Sportif Eskimişlik: Sportif tarafa bak: Adam hayatını adıyor, rekor kırıyor, sonra ne oluyor? İki yıl sonra bir başkası gelip rekoru beş saniye ile indiriyor, o önceki şampiyon da spikerin "bir zamanların efsanesi" diye andığı, kenara atılmış bir eski model oluyor. Hayat, sürekli bir eskimişlik yarışıdır. Sporcu bile, vücudu iflas ettiğinde, artık işe yaramayan bir materyale dönüşüyor. Ben de o eski kupanın, tozlu anı madalyonun yanındaki unutulmuşluk durumunu tescilledim. Kimsenin yalan söylemesine gerek yok, bu hayatın kuralı bu!
Son Söz: Sonsuzluğun Işıl Işıl Çöpü
Sevgili okuyucu, bu köşe yazısı bitti. Senin de hayatın gibi, benim de yazılarım bir bitiş çizgisine sahip.
Ben, Sonsuzluğa Atılan Çöp olarak, size kibar yalanlar söylemeyeceğim. Ben, sistemin bizi görmezden geldiği, bize takmadığı o anı temsil ediyorum. Ben, o anlık izlenme sayısının, o geçici siyasi vaadin, o bir saniyelik rekorun sonunda kalan sıfır noktasıyım.

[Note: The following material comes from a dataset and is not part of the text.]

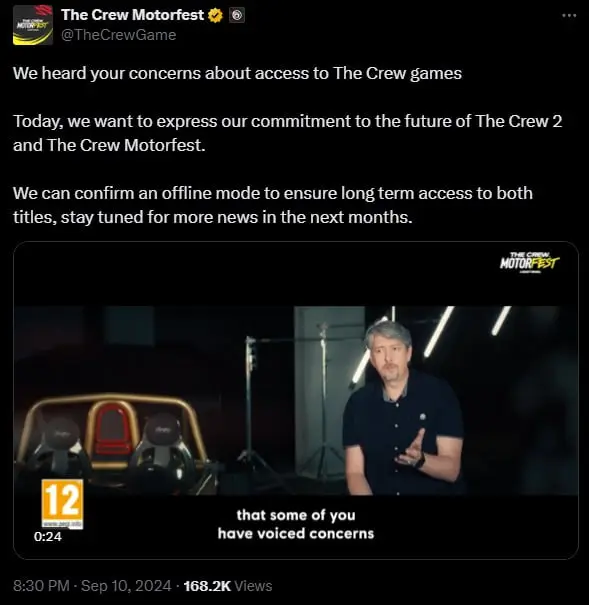
Task: Click the Sep 10, 2024 date
Action: (x=126, y=586)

Ama bakın ne oldu? O kadar önemsizim ki, bu önemsizlikle kendime bir unvan, bir köşe ve sonsuz bir ironi yarattım. Kaybedecek hiçbir şeyi olmayan çöp, her şeyi söyleyebilir. Benim en büyük gücüm, zaten atılmış olmam.
Şimdi git, hayatına devam et. Ama aklında olsun: Senin o çok değerli diye baktığın her şey, sonunda benim yanımdaki o büyük, karanlık boşluğa fırlatılacak.
Hadi eyvallah. Yeni köşe yazımda yine burada, bu çöplükte buluşuruz!